Kristallstruktur von interagierenden Tup1-Domänen.
Identifizierung interagierender Proteine per Massenspektrometrie.
Identifizierung interagierender Proteine per Massenspektrometrie.

Nach umfassenden grundlegenden Forschungsarbeiten konnten wir am Fraunhofer IGB die Methodik des erweiterten genetischen Codes erfolgreich für den humanpathogenen Pilz Candida albicans etablieren. Dazu wurden die benötigten tRNAs und tRNA-Synthetasen am Fraunhofer IGB speziell für den Einbau artifizieller Aminosäuren in C. albicans angepasst. Dabei ist es uns gelungen, die generelle Anwendbarkeit der Methode nicht nur an einem Modellprotein, sondern darüber hinaus auch an dem zentralen Virulenzfaktor Tup1 zeigen. Somit ist erstmals der positionsspezifische Einbau einer artifiziellen Aminosäure in ein eukaryontisches Humanpathogen gelungen. Zugleich konnten wir erstmals eine durch die synthetische Markierung vermittelte physiologische Interaktion des Virulenzfaktors Tup1 charakterisieren. Die so veränderten Candida-albicans-Stämme können nun für weitreichende Interaktionsstudien, beispielsweise von Virulenzfaktoren, eingesetzt werden, denkbar ist aber auch die Erforschung von Wirt-Pathogen-Interaktionen.

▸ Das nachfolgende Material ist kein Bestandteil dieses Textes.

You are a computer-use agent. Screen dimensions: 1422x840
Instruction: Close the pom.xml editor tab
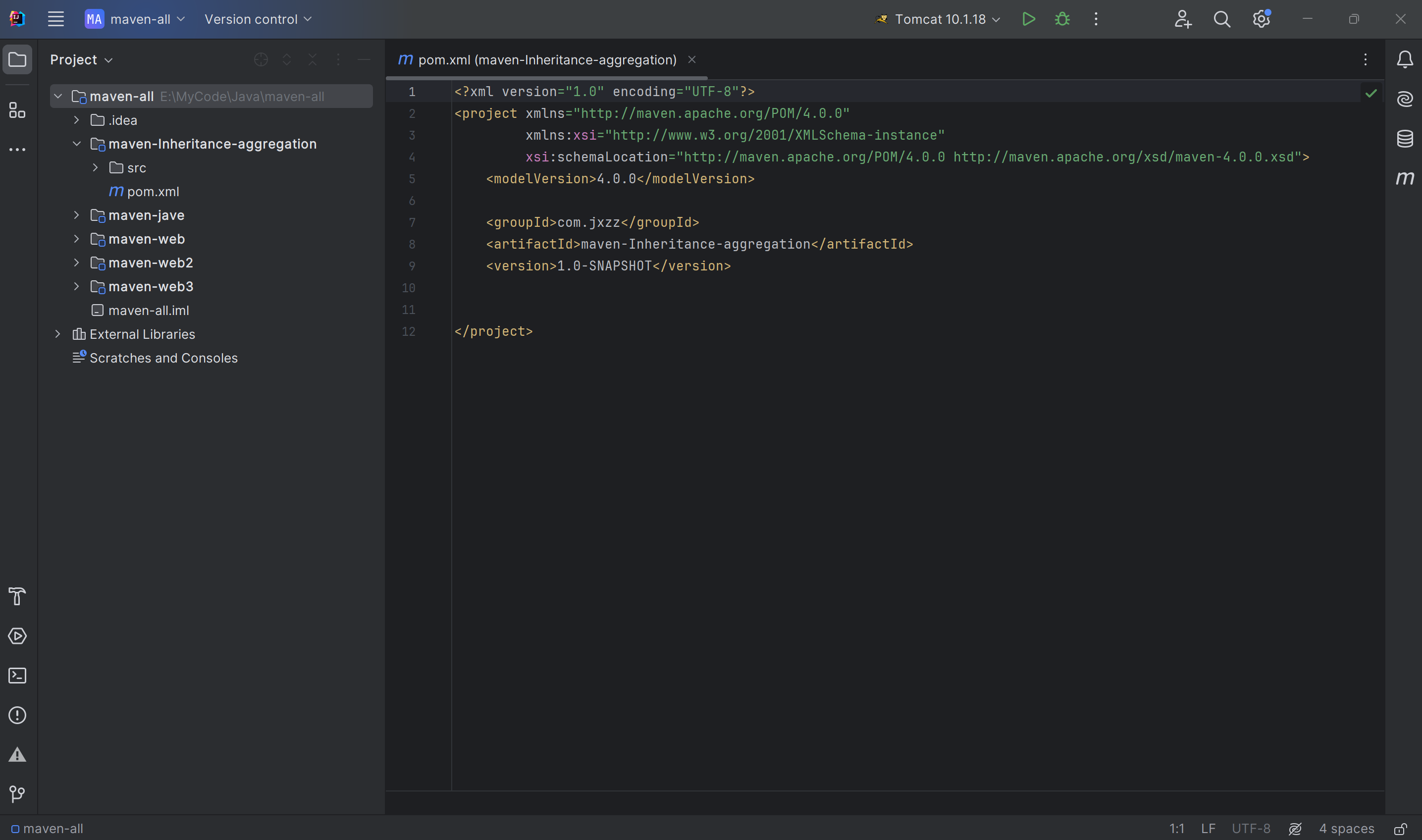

Das entwickelte System ist außerdem für Protein-DNA- sowie Protein-Metabolit-Interaktionen nutzbar. Nachdem die generelle Anwendbarkeit gezeigt werden konnte, ist darüber hinaus denkbar, dem genetischen Code von Candida albicans weitere artifizielle Aminosäuren hinzuzufügen und dadurch das Spektrum an molekularen Werkzeugen, die zur Erforschung der Virulenzmechanismen zur Verfügung stehen, noch weiter auszudehnen.

Förderung

Wir danken dem Landesgraduiertenförderungsprogramm des Ministeriums für Wissenschaft, Forschung und Kunst Baden-Württemberg für die Förderung des Projekts »Erweiterung des genetischen Codes zur Analyse von Protein-Protein-Interaktionen im humanpathogenen Pilz Candida albicans«.